Generate confs.sdf using RDKit and refine
python gen_rotamers.py UAA-info.csv
cd U[X]
python ../refine_rotamers.py confs.sdf
cd ..
./run_all_protocol.sh UA UB [...]
As an option, ORCA can be used to calculate more accurate charge distributions. We use the Multiwfn for scripts generation and RESP charge calculation.
./run_QM_protocol.sh A B C D [...]
Follow the same protocol in Cage-Prox, Sec. 3 and 4.
After obtaining the sequence embeddings and structural energy terms from the previous steps, we concatenate these two sets of data into a single one-dimensional vector with a length of 256 + 5 + 1 + 18 = 280. Each column is normalized saved. Subsequently, we invoke Autogluon to conduct the training process.
We have provided scripts that can process data from scratch and a notebook that can reproduce the model training and the prediction for the TCOY in Colab.
To predict a new ncAA, follow the same data preparation protocol above.

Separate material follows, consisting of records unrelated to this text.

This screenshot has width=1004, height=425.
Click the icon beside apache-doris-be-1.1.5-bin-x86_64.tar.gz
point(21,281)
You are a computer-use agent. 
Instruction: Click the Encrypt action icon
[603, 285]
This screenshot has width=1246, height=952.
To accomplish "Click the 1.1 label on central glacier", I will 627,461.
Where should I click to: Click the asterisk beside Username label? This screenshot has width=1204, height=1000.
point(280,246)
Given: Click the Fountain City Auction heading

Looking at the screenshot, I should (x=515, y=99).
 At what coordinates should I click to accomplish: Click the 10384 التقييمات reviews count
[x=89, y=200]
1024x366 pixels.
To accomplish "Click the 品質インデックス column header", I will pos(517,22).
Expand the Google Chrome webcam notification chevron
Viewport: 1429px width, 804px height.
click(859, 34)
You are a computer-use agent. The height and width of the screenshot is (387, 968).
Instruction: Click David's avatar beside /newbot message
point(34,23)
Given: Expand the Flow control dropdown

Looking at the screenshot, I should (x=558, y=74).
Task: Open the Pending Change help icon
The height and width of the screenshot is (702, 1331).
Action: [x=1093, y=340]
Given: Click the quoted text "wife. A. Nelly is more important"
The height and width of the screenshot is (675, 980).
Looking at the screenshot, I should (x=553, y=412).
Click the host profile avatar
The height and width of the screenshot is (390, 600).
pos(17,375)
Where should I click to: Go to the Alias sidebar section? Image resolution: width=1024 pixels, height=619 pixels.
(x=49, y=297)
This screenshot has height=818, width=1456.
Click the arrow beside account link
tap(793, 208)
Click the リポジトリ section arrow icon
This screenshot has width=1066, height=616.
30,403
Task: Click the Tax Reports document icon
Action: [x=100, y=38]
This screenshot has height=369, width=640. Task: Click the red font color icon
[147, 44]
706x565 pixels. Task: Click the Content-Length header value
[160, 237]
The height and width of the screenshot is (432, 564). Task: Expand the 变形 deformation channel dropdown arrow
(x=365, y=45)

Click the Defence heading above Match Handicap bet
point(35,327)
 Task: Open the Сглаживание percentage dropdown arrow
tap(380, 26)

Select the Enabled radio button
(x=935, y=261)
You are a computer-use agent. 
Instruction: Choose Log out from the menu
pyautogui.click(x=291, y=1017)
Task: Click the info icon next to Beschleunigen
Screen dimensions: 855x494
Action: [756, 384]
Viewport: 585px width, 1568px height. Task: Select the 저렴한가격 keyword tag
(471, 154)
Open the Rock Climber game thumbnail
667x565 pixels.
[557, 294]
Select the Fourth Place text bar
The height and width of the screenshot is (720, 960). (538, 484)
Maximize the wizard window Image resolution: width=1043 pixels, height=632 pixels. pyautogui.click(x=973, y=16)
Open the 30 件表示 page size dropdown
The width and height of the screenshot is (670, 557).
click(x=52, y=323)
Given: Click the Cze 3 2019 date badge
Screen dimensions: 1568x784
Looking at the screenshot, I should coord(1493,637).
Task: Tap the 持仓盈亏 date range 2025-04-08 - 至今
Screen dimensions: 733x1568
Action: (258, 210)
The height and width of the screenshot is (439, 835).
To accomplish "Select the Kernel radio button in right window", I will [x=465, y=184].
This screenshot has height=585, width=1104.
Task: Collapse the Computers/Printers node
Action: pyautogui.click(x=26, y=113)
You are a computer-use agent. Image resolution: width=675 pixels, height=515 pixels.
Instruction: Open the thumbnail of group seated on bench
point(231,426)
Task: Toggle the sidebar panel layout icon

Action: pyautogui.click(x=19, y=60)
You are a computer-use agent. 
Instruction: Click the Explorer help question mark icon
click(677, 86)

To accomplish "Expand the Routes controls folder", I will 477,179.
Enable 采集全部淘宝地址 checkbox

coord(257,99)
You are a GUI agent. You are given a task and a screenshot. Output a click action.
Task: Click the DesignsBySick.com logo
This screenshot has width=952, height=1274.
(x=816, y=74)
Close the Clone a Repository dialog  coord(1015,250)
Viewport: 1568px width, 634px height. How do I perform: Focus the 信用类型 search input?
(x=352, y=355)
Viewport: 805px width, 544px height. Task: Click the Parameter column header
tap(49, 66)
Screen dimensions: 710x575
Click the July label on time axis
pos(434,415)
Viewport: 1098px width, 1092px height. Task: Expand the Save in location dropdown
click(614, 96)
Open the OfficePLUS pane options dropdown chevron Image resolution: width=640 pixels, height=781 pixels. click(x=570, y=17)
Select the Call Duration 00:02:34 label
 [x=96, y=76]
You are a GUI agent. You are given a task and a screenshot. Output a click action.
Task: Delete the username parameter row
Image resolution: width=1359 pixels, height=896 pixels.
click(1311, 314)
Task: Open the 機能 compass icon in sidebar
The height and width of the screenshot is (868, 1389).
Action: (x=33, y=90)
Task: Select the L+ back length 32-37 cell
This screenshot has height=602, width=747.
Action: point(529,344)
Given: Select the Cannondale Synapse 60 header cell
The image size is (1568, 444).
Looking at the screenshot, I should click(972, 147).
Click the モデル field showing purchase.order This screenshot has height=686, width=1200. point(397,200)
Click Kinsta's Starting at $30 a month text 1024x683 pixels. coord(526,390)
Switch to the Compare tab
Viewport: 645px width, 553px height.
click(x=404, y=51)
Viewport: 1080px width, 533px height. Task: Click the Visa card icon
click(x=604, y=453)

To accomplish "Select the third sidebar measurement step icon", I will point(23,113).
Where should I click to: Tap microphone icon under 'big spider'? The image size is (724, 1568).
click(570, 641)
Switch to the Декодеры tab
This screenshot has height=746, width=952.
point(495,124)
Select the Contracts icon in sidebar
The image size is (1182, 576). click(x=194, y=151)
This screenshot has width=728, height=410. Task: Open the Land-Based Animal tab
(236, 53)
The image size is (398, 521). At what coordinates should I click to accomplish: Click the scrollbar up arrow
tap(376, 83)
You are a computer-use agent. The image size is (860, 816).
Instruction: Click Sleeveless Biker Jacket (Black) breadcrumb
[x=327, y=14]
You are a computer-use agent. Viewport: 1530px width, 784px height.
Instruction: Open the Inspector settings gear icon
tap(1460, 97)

Note: For TCOY, it is difficult to accurately predict the trans ring conformation. Therefore, we aligned the TCO conformations from the PDB structure of TCOK onto the generated rotamers in both ax and ep ways, and then re-optimized them using RDKit (fix_TCO.py and fit_TCO.sh).
#TCOY with ax and eq type
python concat_data_for_prediction.py X ax eq
Predict and rank for each single mutation, see notbook predict-ssm.ipynb.